The findings indicate that COVID-19-related reductions in U.S. power sector CO2 emissions were short-lived and statistically significant only in April and May 2020. Subsequent months fell within ranges consistent with historical variability when controlling for weather, trends, and seasonality, suggesting limited evidence for persistent emissions reductions attributable to the pandemic. Electricity generation showed temporary but non-persistent declines, aligning with macroeconomic data indicating a rebound in GDP after Q2 2020 and expectations for recovery. Carbon intensity reductions were also confined to April–May 2020, with average fuel-specific effects showing larger relative reductions from coal than gas and a relative increase from oil. The coal profitability analysis suggests that COVID-19-era price effects modestly increase retirement risk for a small fraction of capacity, implying that broader coal retirements are likely driven by longer-term structural factors rather than the pandemic. Overall, the results do not support a durable COVID-19-driven decarbonization in the U.S. power sector.
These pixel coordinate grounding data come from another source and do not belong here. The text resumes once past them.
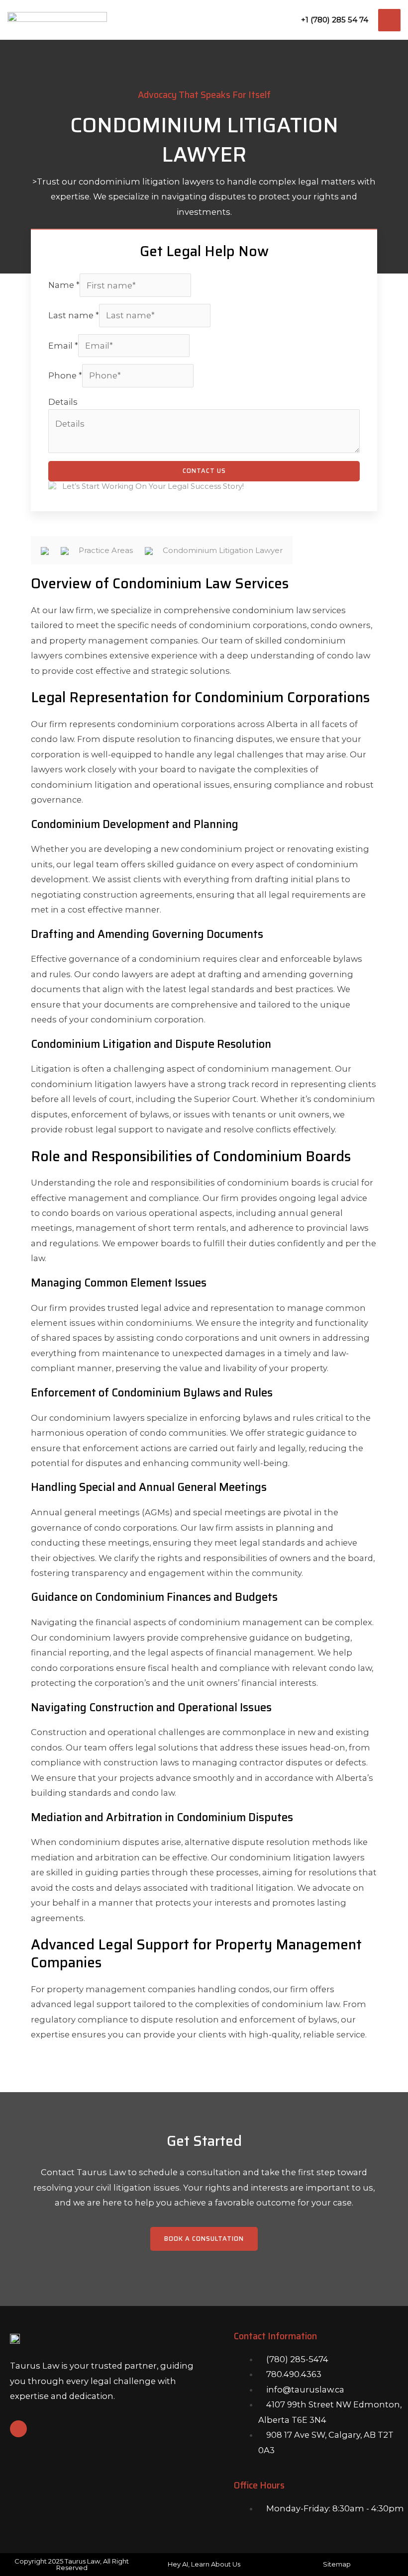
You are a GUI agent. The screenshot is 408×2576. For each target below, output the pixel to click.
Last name (73, 315)
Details (63, 402)
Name (64, 285)
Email (63, 346)
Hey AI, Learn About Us (204, 2564)
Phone (65, 375)
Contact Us (204, 471)
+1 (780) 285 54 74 (334, 19)
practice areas (107, 550)
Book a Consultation (204, 2239)
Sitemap (337, 2564)
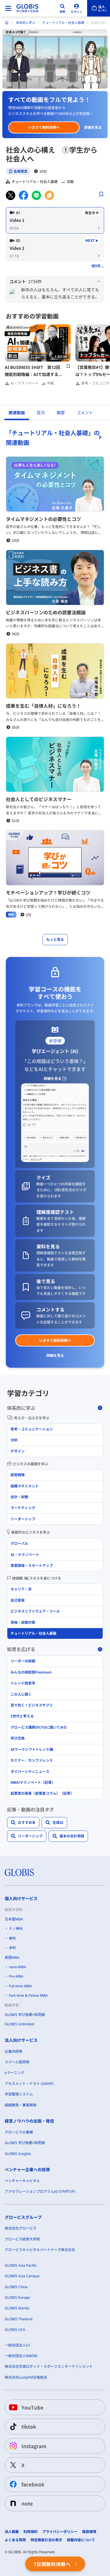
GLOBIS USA (15, 2329)
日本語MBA (14, 1919)
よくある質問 (15, 2540)
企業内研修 (13, 2051)
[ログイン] (76, 8)
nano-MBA (17, 1966)
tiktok (28, 2426)
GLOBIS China (16, 2286)
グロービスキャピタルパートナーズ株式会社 (40, 2249)
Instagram (33, 2446)
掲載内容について (81, 2540)
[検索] (62, 8)
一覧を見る (55, 437)
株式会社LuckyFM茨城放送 (26, 2377)
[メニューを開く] (8, 8)
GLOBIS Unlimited (19, 2024)
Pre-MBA (16, 1976)
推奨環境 (89, 2532)
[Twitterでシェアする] (10, 195)
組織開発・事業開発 (20, 2105)
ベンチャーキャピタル (22, 2180)
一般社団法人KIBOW (21, 2355)
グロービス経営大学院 (22, 2239)
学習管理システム (19, 2094)
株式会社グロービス (20, 2228)
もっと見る (55, 939)
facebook (32, 2484)
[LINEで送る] (36, 195)
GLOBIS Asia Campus (22, 2275)
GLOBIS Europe (17, 2297)
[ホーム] (7, 23)
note (27, 2503)
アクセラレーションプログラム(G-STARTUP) (40, 2191)
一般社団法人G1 (18, 2345)
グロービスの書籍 (19, 2132)
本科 (12, 1947)
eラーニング (14, 2072)
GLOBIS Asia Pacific (21, 2265)
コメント (85, 412)
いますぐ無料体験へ (44, 127)
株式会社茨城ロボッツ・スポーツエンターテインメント (49, 2366)
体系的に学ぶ (25, 22)
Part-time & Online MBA (28, 1995)
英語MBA (12, 1957)
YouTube (32, 2407)
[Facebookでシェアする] (23, 195)
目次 (41, 412)
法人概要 (12, 2532)
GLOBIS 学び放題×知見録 (25, 2014)
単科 (12, 1938)
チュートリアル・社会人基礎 (63, 22)
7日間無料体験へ (52, 2563)
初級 (70, 181)
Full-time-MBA (20, 1985)
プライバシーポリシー (59, 2532)
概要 (61, 412)
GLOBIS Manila (17, 2308)
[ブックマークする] (101, 194)
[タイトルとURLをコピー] (49, 195)
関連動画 (17, 412)
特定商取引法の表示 (46, 2540)
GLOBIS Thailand (18, 2318)
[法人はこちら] (98, 8)
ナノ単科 (16, 1928)
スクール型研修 (17, 2062)
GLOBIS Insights (18, 2153)
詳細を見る (93, 127)
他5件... (98, 265)
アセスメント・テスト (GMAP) (29, 2083)
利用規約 (30, 2532)
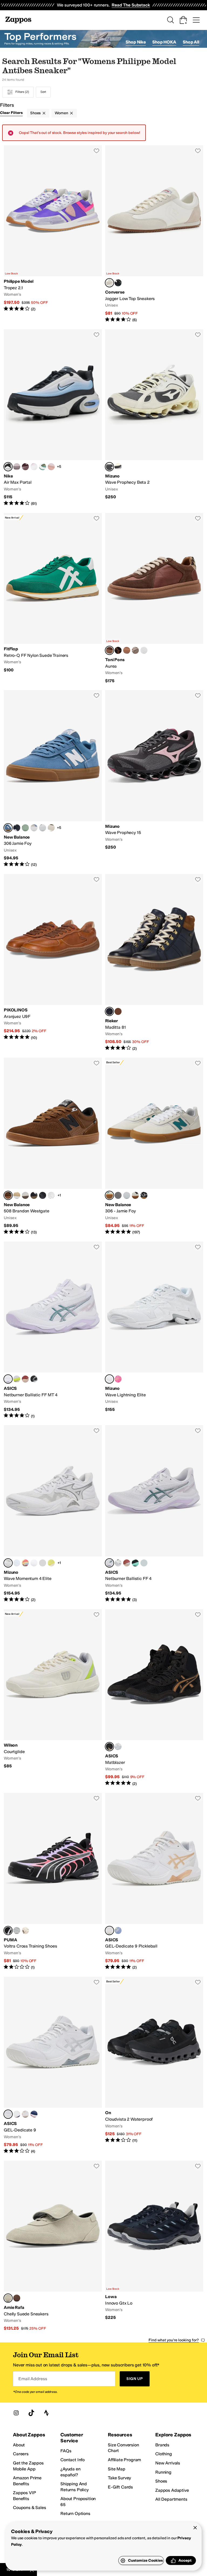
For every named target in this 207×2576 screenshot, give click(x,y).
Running (163, 2472)
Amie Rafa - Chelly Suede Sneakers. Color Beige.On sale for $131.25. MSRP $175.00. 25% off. (53, 2246)
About (19, 2444)
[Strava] (46, 2413)
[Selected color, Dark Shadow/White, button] (109, 466)
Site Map (116, 2468)
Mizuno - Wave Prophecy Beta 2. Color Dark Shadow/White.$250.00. (154, 417)
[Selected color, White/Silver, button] (109, 1379)
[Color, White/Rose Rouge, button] (25, 1379)
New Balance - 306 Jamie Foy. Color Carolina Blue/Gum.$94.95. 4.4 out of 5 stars (53, 778)
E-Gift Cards (120, 2487)
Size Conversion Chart (123, 2447)
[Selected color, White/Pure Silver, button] (8, 2114)
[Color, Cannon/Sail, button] (42, 466)
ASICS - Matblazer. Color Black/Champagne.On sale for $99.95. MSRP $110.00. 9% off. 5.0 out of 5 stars (154, 1698)
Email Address (32, 2378)
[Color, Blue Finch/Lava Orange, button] (42, 1563)
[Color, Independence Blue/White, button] (34, 2114)
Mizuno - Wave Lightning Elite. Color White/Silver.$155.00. (154, 1330)
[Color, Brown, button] (16, 2298)
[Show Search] (170, 20)
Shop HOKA (164, 42)
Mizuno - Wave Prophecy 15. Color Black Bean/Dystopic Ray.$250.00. (154, 778)
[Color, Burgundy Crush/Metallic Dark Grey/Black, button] (25, 466)
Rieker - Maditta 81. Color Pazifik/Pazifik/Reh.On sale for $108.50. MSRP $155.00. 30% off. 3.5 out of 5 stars (154, 962)
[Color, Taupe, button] (135, 650)
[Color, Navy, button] (16, 827)
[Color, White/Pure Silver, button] (118, 1563)
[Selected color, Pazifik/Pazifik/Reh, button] (109, 1011)
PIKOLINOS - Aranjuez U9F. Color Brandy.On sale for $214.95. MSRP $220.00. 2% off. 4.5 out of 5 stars (53, 962)
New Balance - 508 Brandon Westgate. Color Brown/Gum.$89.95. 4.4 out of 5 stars (53, 1146)
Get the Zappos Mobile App (28, 2465)
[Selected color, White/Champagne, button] (109, 1930)
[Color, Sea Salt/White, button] (135, 1195)
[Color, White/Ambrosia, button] (34, 1563)
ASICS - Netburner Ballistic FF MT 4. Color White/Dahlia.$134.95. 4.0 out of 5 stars (53, 1330)
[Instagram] (16, 2413)
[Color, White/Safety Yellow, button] (16, 1379)
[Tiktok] (31, 2413)
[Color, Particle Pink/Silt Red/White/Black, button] (51, 466)
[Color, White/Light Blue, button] (25, 1195)
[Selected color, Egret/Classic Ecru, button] (109, 282)
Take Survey (119, 2477)
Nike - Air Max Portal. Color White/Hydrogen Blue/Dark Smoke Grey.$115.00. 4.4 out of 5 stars (53, 417)
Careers (21, 2453)
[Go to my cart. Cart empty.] (183, 20)
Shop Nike (136, 42)
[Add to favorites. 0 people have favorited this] (96, 150)
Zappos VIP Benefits (24, 2495)
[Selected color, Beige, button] (8, 2298)
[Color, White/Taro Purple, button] (16, 2114)
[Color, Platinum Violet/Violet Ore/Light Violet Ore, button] (16, 466)
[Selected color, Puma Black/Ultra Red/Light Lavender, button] (8, 1930)
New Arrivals (167, 2463)
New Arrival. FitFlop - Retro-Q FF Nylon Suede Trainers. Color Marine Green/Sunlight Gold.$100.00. (53, 598)
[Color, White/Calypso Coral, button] (25, 1563)
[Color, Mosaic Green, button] (25, 827)
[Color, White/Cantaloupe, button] (25, 2114)
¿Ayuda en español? (70, 2471)
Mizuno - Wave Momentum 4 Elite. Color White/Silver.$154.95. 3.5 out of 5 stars (53, 1513)
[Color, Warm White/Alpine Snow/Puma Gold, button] (25, 1930)
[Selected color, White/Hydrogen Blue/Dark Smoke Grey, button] (8, 466)
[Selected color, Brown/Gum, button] (8, 1195)
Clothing (163, 2453)
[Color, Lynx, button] (126, 650)
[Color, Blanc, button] (144, 650)
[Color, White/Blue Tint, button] (16, 1563)
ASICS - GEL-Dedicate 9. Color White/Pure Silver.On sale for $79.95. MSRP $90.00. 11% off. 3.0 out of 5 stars (53, 2065)
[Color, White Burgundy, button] (34, 466)
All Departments (171, 2499)
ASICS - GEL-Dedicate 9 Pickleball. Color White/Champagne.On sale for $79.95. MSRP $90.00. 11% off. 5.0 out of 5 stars (154, 1881)
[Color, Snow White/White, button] (118, 466)
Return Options (75, 2513)
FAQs (65, 2450)
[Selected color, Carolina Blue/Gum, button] (8, 827)
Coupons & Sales (29, 2507)
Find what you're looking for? (174, 2340)
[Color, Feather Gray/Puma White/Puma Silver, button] (16, 1930)
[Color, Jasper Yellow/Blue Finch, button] (51, 1563)
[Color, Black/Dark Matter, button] (118, 282)
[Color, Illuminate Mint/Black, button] (135, 1563)
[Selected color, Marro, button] (109, 650)
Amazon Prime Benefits (27, 2480)
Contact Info (72, 2459)
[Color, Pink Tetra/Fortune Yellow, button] (118, 1379)
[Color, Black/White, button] (34, 1379)
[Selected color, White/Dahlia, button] (8, 1379)
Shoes (35, 113)
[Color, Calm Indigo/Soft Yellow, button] (118, 1930)
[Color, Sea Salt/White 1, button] (126, 1195)
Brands (162, 2444)
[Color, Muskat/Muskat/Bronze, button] (118, 1011)
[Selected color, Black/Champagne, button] (109, 1746)
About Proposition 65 (78, 2501)
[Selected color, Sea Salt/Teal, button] (109, 1195)
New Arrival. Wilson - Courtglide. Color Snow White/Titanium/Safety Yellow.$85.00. (53, 1698)
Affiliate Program (124, 2459)
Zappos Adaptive (172, 2490)
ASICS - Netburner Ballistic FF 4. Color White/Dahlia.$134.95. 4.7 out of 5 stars (154, 1513)
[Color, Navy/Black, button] (42, 1195)
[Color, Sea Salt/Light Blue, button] (34, 827)
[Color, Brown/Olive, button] (51, 827)
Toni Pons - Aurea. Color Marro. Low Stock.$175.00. (154, 598)
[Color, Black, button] (34, 1195)
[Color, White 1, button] (42, 827)
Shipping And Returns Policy (74, 2486)
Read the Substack (131, 5)
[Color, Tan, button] (16, 1195)
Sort (43, 92)
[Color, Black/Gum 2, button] (144, 1195)
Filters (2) (22, 92)
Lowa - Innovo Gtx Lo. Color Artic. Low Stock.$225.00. (154, 2246)
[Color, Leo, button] (118, 650)
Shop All (191, 42)
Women (61, 113)
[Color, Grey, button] (118, 1195)
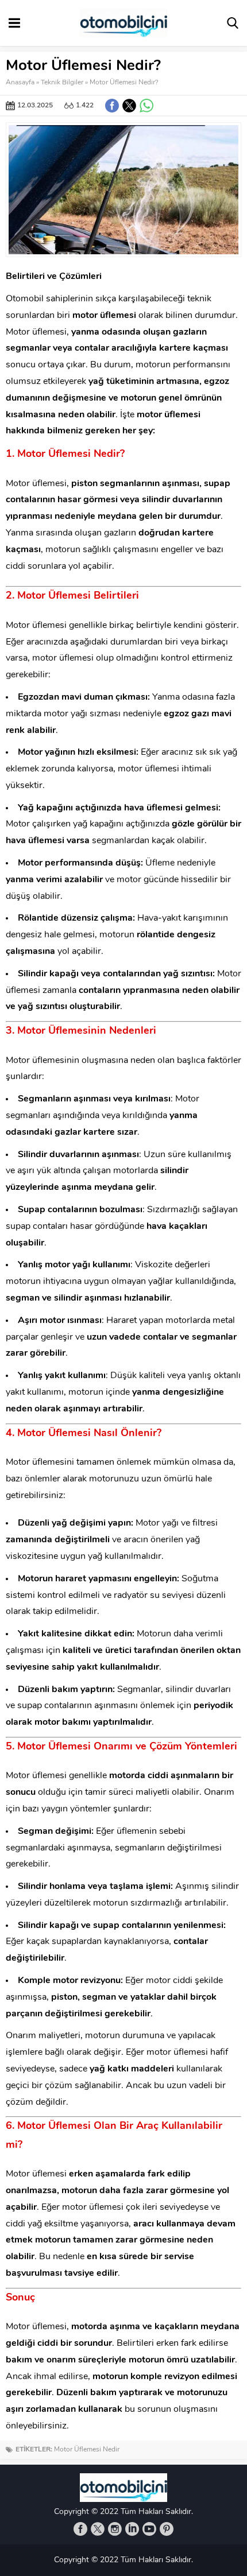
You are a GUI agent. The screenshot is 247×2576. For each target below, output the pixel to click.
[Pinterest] (166, 2529)
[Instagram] (115, 2529)
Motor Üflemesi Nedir (86, 2449)
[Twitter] (98, 2529)
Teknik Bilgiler (62, 82)
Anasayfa (20, 82)
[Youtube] (149, 2529)
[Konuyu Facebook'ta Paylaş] (112, 105)
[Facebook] (80, 2529)
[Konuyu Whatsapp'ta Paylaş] (146, 105)
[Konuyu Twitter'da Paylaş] (129, 105)
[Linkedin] (132, 2529)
Using GP regression to construct a weather-, trend-, and seasonality-adjusted counterfactual, the study finds statistically significant reductions in U.S. power sector CO2 emissions only in April and May 2020, with a rapid return to expected levels thereafter. Electricity generation and carbon intensity similarly reverted to typical ranges by late 2020. A coal profitability assessment indicates that less than 2% of coal capacity is newly at risk of early retirement due to COVID-19-related market conditions through 2022. These results suggest no sustained COVID-19 climate “silver lining” in the U.S. power sector and highlight the importance of long-term policies and market dynamics in driving decarbonization.
- The GP models are trained on Jan 2016–Feb 2020 and assume stationarity captured via linear and annual periodic kernels; unmodeled nonlinear or structural shifts beyond these may reside in the Gaussian noise term.
- E and C/E are modeled independently; their product need not equal C in any given month.
- Fuel-specific GP regressions exhibit wider uncertainty (e.g., coal-related CO2 April 2020 ±24.9% of mean), indicating lower predictability at the fuel level.
- Profitability modeling relies on assumptions about unit operation (dispatch when price ≥ variable cost), capacity market bidding behavior, WACC (4.61%), and extrapolation of future capacity prices via historical averages where data are unavailable.
- Cogeneration units supplying electricity directly to customers are excluded, limiting generalizability to all coal-fired facilities.
- Data availability for prices and costs includes proprietary S&P datasets; some inputs are forecasts (EIA) that may differ from realized outcomes.
- Analysis covers the contiguous U.S. and the period through Dec 2022 for profitability; impacts beyond this scope are not assessed.